What the task asks — In the listing below, find every line containing "text" and copy it out.

Input for this task —

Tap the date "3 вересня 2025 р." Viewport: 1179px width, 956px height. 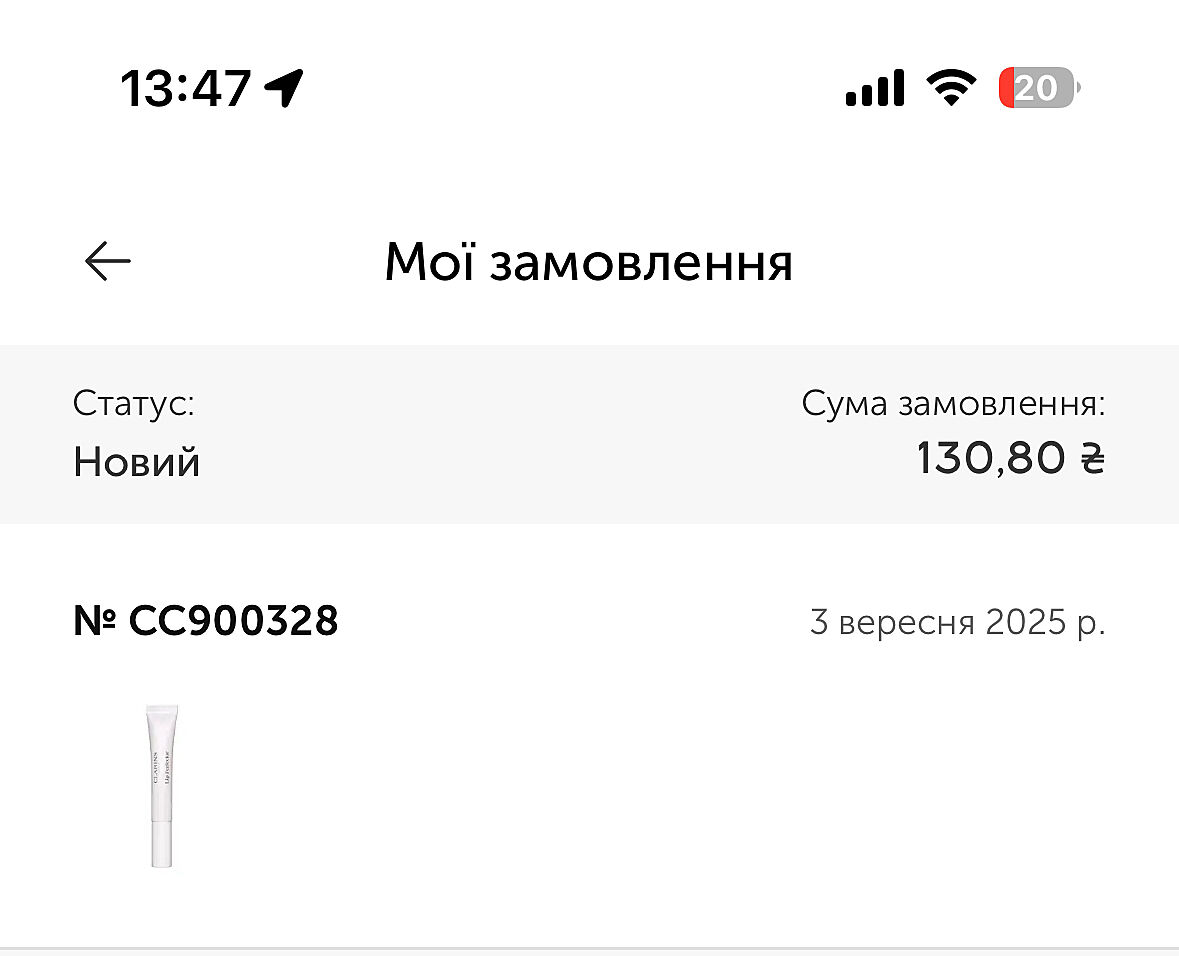pyautogui.click(x=957, y=622)
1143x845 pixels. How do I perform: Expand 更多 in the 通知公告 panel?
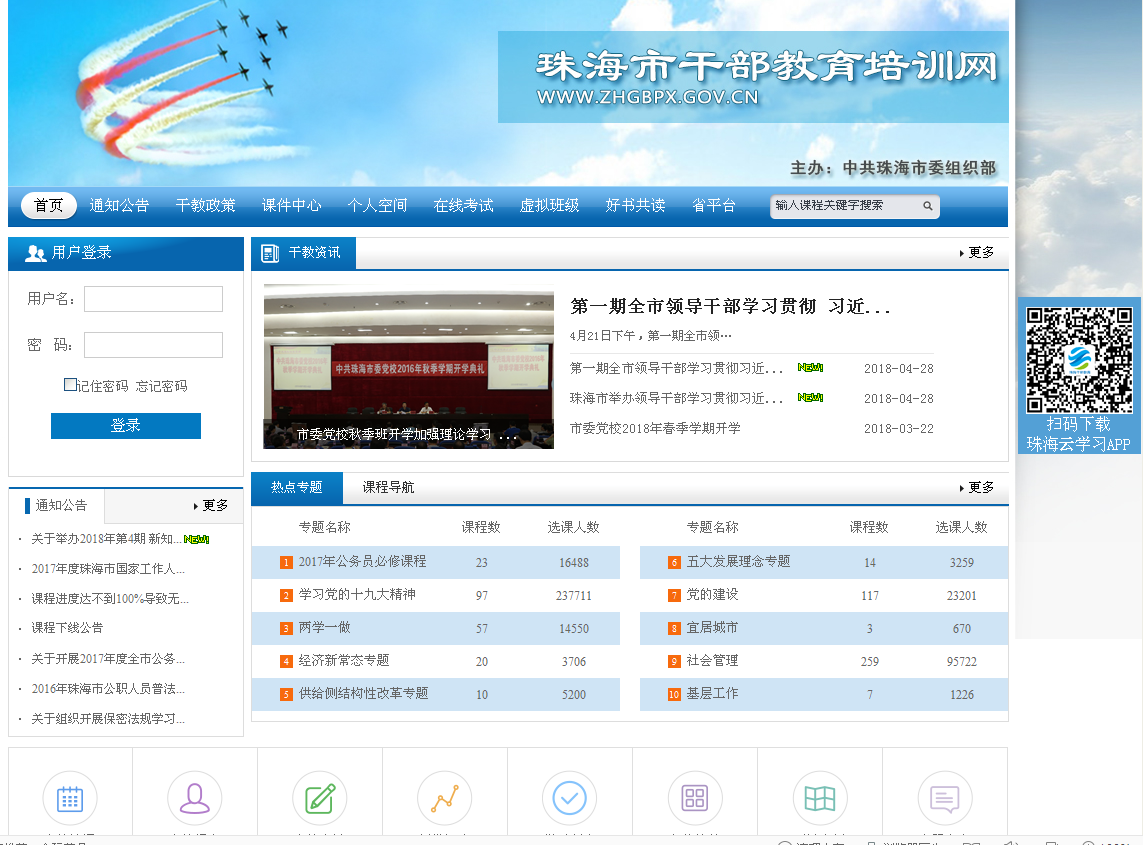(211, 506)
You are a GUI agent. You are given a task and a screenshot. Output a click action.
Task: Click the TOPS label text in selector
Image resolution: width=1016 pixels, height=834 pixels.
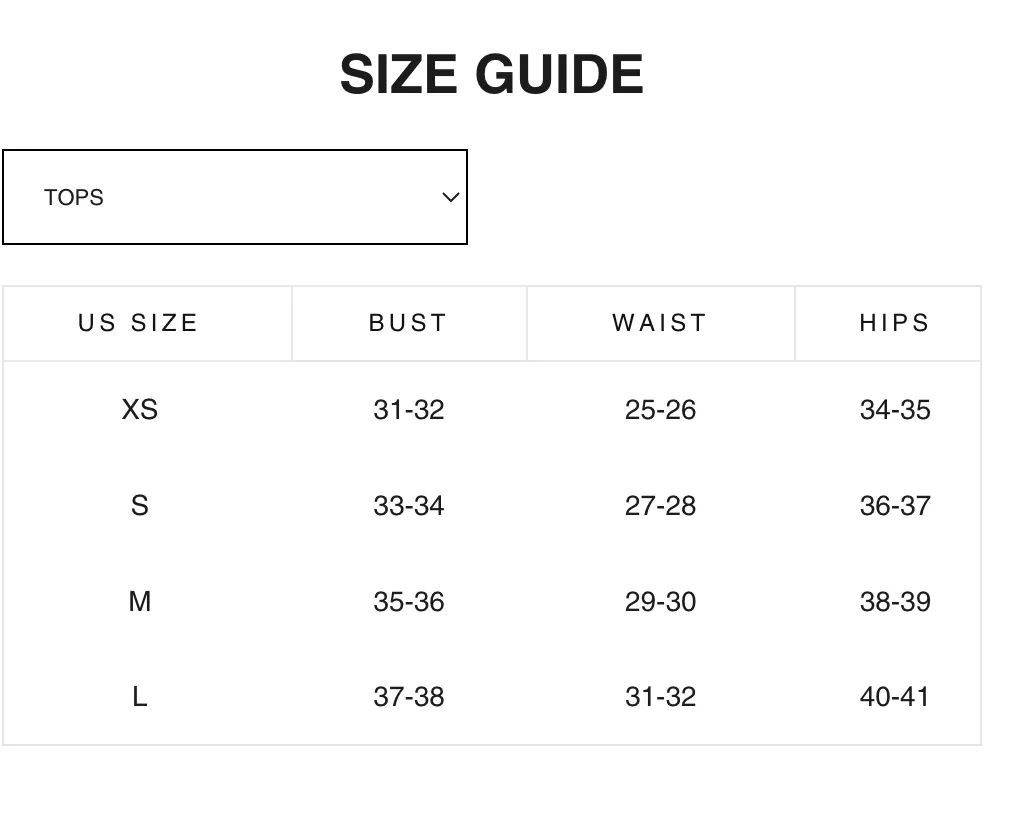click(74, 198)
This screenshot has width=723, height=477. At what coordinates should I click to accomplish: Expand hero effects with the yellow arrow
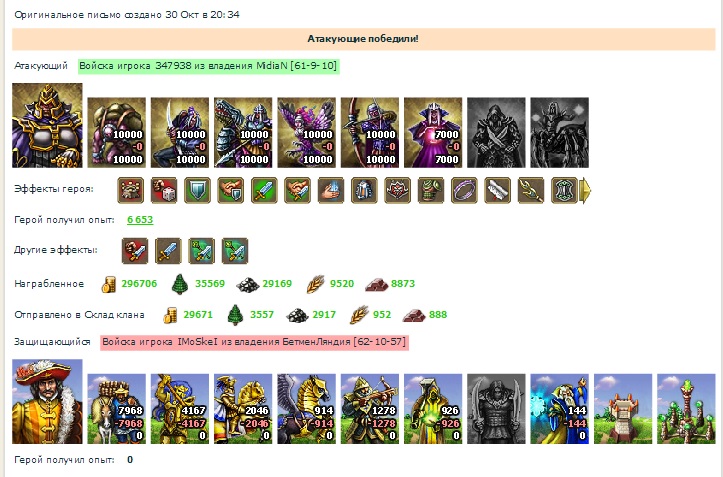[x=585, y=190]
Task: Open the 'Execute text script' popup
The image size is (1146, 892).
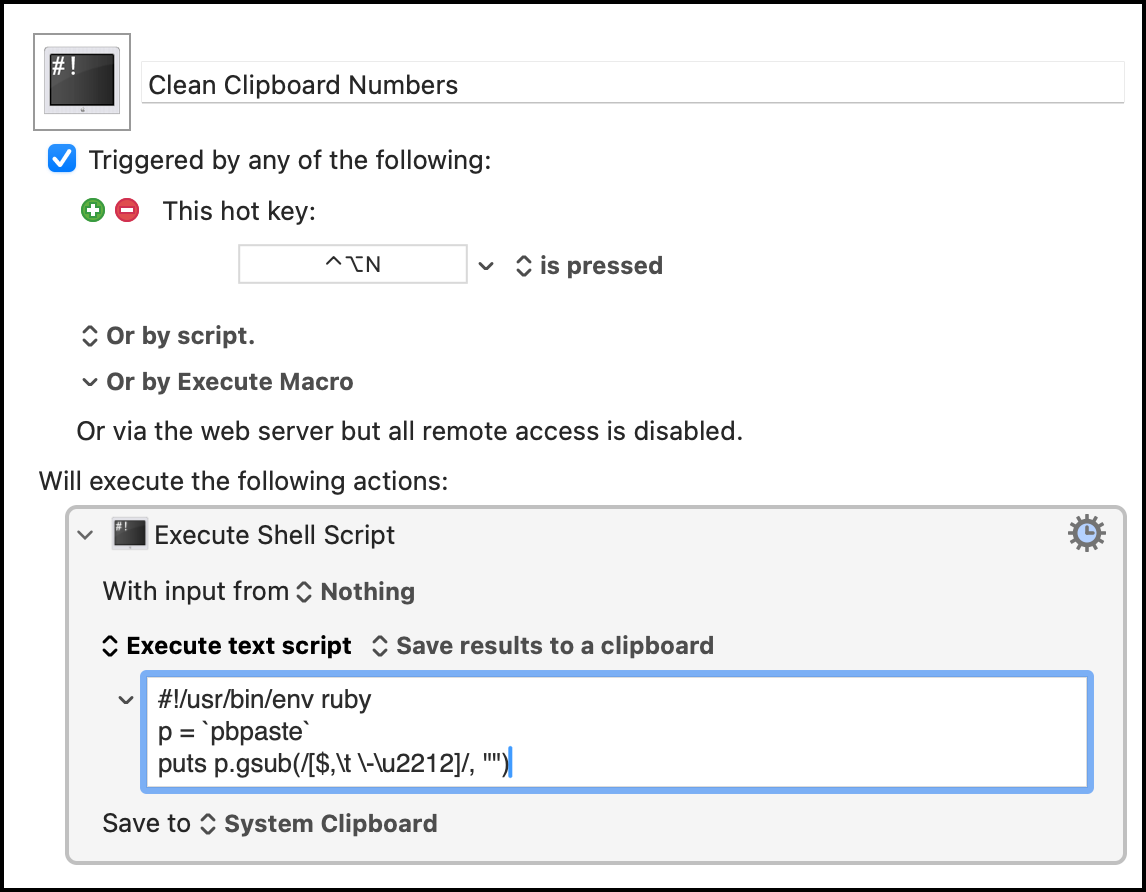Action: (x=227, y=646)
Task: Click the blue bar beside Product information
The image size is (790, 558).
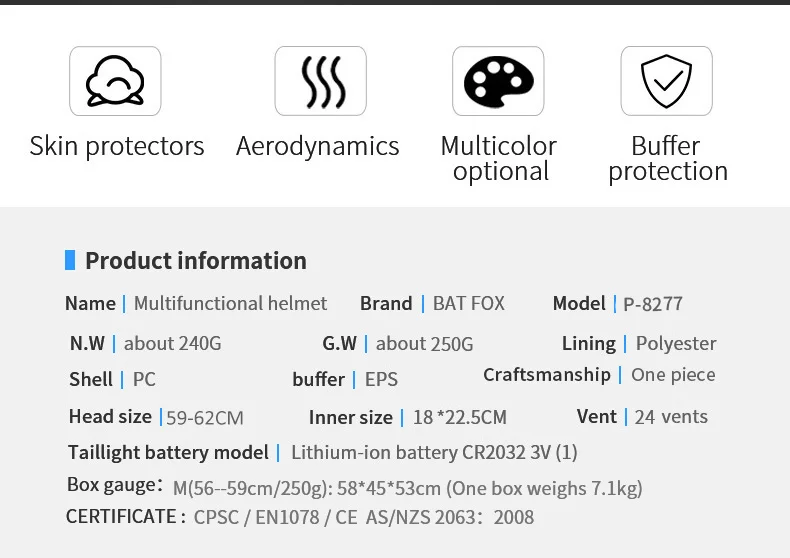Action: (x=70, y=261)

Your solution —
Task: Click the TOPS label text in selector
Task: Open the 'Execute text script' popup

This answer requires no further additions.